**Work to complete**.
Write out the entries below exactly. End with the line that contains "This screenshot has height=612, width=969.".

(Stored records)
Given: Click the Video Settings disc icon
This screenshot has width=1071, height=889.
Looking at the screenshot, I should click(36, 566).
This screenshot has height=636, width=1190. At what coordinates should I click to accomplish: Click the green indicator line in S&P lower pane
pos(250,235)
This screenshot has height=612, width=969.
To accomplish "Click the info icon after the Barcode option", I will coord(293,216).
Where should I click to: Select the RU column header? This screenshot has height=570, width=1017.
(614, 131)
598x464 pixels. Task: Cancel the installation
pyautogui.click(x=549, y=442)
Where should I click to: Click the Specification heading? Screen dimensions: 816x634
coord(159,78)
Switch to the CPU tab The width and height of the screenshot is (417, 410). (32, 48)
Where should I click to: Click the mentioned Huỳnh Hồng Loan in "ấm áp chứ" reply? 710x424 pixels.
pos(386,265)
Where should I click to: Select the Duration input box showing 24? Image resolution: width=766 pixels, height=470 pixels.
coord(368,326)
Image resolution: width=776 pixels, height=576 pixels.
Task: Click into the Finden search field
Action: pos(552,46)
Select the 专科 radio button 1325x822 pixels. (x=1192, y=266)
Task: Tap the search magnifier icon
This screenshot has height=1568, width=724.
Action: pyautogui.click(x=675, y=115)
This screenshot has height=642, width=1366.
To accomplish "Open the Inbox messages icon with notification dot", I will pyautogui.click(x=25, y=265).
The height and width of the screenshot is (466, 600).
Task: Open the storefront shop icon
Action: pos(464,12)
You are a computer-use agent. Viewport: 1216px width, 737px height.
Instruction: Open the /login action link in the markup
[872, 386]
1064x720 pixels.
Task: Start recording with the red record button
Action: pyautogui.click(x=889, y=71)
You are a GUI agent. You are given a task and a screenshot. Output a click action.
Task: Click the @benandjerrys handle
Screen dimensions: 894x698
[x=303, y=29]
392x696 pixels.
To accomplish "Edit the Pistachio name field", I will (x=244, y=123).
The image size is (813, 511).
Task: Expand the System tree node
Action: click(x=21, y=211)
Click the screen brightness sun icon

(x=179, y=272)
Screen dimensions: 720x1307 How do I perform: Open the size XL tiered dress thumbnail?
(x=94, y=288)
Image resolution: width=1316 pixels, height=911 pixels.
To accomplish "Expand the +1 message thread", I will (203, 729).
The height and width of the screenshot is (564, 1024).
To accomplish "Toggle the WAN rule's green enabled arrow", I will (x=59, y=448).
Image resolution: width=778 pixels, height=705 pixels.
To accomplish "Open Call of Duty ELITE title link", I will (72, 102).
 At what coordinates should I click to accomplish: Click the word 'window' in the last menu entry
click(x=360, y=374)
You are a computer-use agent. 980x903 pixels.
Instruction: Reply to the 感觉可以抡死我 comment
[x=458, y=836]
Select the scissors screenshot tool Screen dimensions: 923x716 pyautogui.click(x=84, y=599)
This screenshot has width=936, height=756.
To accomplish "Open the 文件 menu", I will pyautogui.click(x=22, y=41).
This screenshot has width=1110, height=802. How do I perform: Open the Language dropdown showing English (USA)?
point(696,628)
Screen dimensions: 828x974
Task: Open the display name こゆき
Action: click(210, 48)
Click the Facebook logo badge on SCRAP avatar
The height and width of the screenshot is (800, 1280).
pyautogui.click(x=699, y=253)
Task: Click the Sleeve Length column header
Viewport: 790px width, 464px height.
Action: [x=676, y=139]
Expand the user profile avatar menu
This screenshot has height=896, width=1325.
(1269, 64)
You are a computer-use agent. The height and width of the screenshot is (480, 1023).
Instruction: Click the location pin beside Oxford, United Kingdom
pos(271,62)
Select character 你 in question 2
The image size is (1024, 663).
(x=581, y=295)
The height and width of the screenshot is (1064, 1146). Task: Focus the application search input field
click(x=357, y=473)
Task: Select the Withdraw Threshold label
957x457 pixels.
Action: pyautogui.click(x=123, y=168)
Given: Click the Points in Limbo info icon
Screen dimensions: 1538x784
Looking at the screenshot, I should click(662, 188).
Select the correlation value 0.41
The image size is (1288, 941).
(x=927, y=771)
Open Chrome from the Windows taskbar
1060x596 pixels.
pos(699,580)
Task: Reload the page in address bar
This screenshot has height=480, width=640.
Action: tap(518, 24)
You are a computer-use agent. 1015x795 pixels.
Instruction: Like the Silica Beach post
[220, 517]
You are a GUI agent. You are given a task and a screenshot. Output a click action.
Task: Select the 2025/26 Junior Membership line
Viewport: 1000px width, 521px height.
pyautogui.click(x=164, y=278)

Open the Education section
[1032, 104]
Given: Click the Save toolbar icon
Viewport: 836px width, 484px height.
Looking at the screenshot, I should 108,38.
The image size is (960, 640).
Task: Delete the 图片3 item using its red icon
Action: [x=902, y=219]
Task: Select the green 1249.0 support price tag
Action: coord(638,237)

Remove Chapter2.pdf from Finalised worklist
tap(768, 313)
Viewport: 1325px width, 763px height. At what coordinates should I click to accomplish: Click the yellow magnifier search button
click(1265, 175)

**Finished exercise**.
Given: Click the Video Settings disc icon
This screenshot has width=1071, height=889.
Looking at the screenshot, I should click(36, 566).
This screenshot has height=636, width=1190. At what coordinates should I click to accomplish: Click the green indicator line in S&P lower pane
pos(250,235)
This screenshot has height=612, width=969.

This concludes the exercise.